Other transportation programs
Other transportation programs counties rely on also see reductions to their budgets. The Transportation Improvement Board receives roughly $4 million less for its Complete Streets Program and $4 million less to its Transportation Improvement Account. The Freight Mobility Strategic Investment Board also experiences budget reductions of roughly $6.7 million.
For a full analysis of the budget visit the Washington Leap site to access agency summaries, the budget bill, and agency detail reports.
Joint Transportation Committee (JTC) Studies
$235,0000 is appropriated to the JTC to study rail safety governance best practices and recommendations for the implementation of these best practices.
$250,000 is appropriated to the JTC to conduct a study on the feasibility of a private auto ferry between Washington State and British Columbia.
Surface Transportation Program federal fund swap
Unfortunately, again, the final transportation budget did not include a Surface Transportation federal fund swap program that WSACE has been advocating for since before 2015. As we move into the interim, WSACE will reevaluate our strategy to determine how best to move forward with this request.
Fish Barrier Removal
The final capital budget includes a proviso directing the Brian Abbott Fish Barrier Removal Board to develop a comprehensive statewide culvert remediation plan that works in conjunction with the state approach to fully satisfy the fish barrier removal injunction mandate. The comprehensive plan must be consistent with the principles and requirements of the injunction and must achieve coordinated investment strategy goals of permanent injunction compliance. The Fish Barrier Removal Board shall work and consult with tribes to develop this watershed approach.
This proviso is a big win for local governments who have been advocating for a watershed, statewide approach to the culvert issue. While no funding is associated with the proviso, our hope is this direction will help lay the groundwork for a more comprehensive approach to addressing fish blocking culverts.
Final Bill Analysis
Very few of the bills reported on throughout the session made it over the finish line. In fact, none of the bills WSAC and/or WSACE had concerns with passed this session. However, there are a few bills that are worth noting:
ESHB 2676, Rep. Shelly Kloba (D-Kirkland), concerns the regulation of the testing of autonomous vehicles (AVs). The bill requires that entities testing AVs hold liability insurance and requires them to work closely with WSDOT in the testing process. This bill comes out of recommendations from the Transportation Commission’s Autonomous Vehicle workgroup of which WSACE’s Eric Pierson (Chelan) and Todd O’Brien (Adams) are members of. This bill is on its way to the Governor’s desk.

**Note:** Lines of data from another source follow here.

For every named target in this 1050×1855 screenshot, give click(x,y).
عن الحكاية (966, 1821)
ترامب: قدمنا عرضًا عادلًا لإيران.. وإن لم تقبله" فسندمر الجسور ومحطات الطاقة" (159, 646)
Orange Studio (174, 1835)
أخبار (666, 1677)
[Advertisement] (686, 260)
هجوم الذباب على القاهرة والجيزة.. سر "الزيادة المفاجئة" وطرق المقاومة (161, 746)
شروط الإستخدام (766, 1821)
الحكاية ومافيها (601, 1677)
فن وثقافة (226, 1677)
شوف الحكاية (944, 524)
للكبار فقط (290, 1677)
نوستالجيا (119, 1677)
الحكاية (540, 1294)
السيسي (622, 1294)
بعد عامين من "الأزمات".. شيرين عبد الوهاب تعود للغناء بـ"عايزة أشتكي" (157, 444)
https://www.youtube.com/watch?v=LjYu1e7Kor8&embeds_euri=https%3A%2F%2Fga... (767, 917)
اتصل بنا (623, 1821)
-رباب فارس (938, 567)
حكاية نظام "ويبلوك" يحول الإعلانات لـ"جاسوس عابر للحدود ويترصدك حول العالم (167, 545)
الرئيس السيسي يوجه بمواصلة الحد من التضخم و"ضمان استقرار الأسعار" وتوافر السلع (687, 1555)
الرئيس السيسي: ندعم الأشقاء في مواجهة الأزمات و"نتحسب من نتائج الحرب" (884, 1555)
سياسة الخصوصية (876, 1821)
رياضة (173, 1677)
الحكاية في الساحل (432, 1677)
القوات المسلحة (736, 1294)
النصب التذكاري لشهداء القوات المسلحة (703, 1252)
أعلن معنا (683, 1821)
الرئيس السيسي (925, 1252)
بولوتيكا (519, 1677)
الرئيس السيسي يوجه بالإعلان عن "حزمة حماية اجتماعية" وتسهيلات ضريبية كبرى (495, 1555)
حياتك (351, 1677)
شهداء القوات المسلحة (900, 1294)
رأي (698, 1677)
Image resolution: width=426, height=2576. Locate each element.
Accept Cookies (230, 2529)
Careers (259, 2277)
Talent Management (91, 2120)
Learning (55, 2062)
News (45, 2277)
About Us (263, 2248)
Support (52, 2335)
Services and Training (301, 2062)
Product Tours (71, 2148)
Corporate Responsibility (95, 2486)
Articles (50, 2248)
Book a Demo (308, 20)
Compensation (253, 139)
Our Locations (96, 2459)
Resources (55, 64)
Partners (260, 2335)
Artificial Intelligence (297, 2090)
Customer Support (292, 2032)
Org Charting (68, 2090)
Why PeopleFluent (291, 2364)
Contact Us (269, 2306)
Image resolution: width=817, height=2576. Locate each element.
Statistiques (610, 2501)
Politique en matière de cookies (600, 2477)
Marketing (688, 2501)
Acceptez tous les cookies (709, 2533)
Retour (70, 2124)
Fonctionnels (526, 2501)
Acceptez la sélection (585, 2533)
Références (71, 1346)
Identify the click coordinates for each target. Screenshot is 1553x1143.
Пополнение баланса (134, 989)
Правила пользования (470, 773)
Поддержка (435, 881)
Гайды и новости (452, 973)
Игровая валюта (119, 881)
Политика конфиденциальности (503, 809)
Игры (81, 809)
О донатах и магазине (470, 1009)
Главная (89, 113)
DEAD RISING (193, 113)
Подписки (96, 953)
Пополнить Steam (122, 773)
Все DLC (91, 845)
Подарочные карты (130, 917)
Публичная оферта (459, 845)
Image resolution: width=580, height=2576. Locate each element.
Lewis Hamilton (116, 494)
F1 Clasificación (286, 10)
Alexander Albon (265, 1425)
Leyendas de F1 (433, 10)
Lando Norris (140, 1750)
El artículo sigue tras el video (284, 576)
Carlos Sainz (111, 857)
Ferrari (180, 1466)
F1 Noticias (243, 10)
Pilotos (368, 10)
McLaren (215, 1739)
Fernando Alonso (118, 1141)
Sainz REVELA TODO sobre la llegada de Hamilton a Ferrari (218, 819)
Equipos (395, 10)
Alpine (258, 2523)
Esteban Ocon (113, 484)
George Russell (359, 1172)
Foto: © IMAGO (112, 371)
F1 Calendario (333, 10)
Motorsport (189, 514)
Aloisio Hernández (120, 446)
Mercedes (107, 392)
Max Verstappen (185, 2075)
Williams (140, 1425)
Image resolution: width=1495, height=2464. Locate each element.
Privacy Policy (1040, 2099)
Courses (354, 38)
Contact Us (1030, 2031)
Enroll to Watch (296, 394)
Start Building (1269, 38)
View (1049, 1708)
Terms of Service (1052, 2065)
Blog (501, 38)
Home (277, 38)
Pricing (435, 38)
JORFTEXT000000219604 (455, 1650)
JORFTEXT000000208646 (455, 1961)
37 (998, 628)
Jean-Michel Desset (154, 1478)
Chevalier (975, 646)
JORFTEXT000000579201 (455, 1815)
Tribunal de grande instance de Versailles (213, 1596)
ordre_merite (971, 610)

HB 2850/SB 6519: Rep. Debra Lekanoff (D-Bow)/Sen. John McCoy (D-Tulalip), concerned the protection of archaeological and cultural sites by state and local governments and all recipients of state funding. These bills would have required any “groundbreaking” public work that involved state funding to first be reviewed by the Department of Archaeology and Historic Preservation and any interested federally recognized tribe to determine whether the project would have a potential impact on archaeological and cultural sites. We had a lot of questions and concerns surrounding the feasibility of these bills. Both bills died, but we have been told that the Governor is considering issuing an executive order during the interim related to this issue. We are in close conversations with his staff on these efforts and will work to ensure county voices are at the table.
ESB 5457, Sen. Karen Keiser (D-Des Moines), requires prime contractors to name subcontractors for the work of structural steel installation and rebar installation on public works construction projects expected to cost over $1 million, within 48 hours after the published bid submittal time. In its original form WSAC had significant concerns with the underlying bill, however, as amended we are neutral. This bill is on its way to the Governor’s desk.